The Union of Prenups and Estate Planning

Numerous people fear that drafting a prenup implies that they are admitting their marriage will end before it has actually even started. The reality is (and please forgive me being a trifle morbid right here) that all marital relationships end– if not in divorce, then in death. For this reason, the California state legislature (and every other state in the Union for that matter) has helpfully crafted a default (read “generic”) plan for you in case you die without an estate strategy, or divorce without a prenup. So the question you must actually be asking yourself, is not whether a prenup implies your marital relationship will end, however whether the government’s universal plan is the right plan for you.

A prenup, like an estate plan, is nothing but more than a document allowing you to take control over your property. A lot of people think they are better suited to decide exactly how their property should pass at death than the government, and the exact same reasoning often applies to divorce. Many couples discover that defining their expectations before marital relationship lessen conflicts later.

If you have a prenup or are preparing to have one, then you have actually currently determined that the cookie-cutter government strategy is wrong for you and your family. Opportunities are that the government plan for exactly how your home must be divided at death will not fulfill your requirements either.

So with those points of the way, let’s turn on the meat of this uploading: the intersection of the two documents.

It is essential for wedded couples and signed up residential partners to make sure that their estate strategies and their premarital agreements are not in conflict. It is not unusual for estate planning lawyers who do not have experience with family law to directly concentrate on concerns such as reducing “death taxes” at the exclusion of other previous purposes of their clients. A common mistake is for an estate planning lawyer to re-title property for the sake of the estate plan, but in contravention of the premarital arrangement. This can have the unfortunate result of negating the premarital agreement entirely, and you can think of the negative impact that may have.

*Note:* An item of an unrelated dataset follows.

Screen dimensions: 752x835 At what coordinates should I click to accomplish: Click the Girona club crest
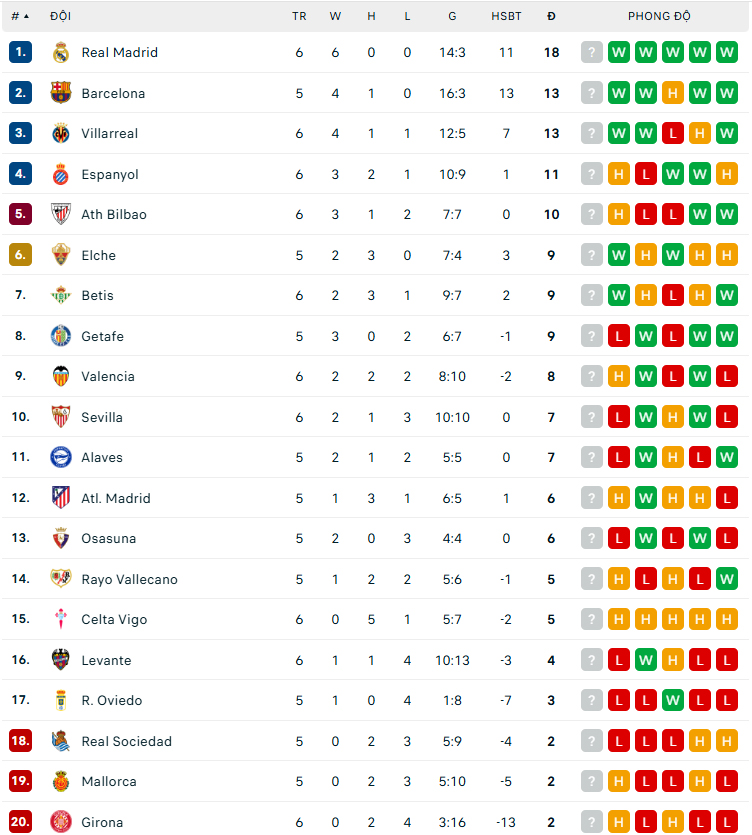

Another instance is that many clients on a second marital relationship wish to guarantee that their property will pass to their children from the first marriage, and not to the new partner’s family. This is feasible, but the estate plan and the prenup need to work in conjuction with one another to be effective. One document could not do the task if the other is not in agreement.

For these reasons, it is extremely crucial that your attorney have an understanding of both estate planning and family law. The law around property varies greatly relying on the context and scenarios. Failure to have an attorney evaluate your one-of-a-kind situation from a worldwide viewpoint can have major unexpected and extremely costly repercussions.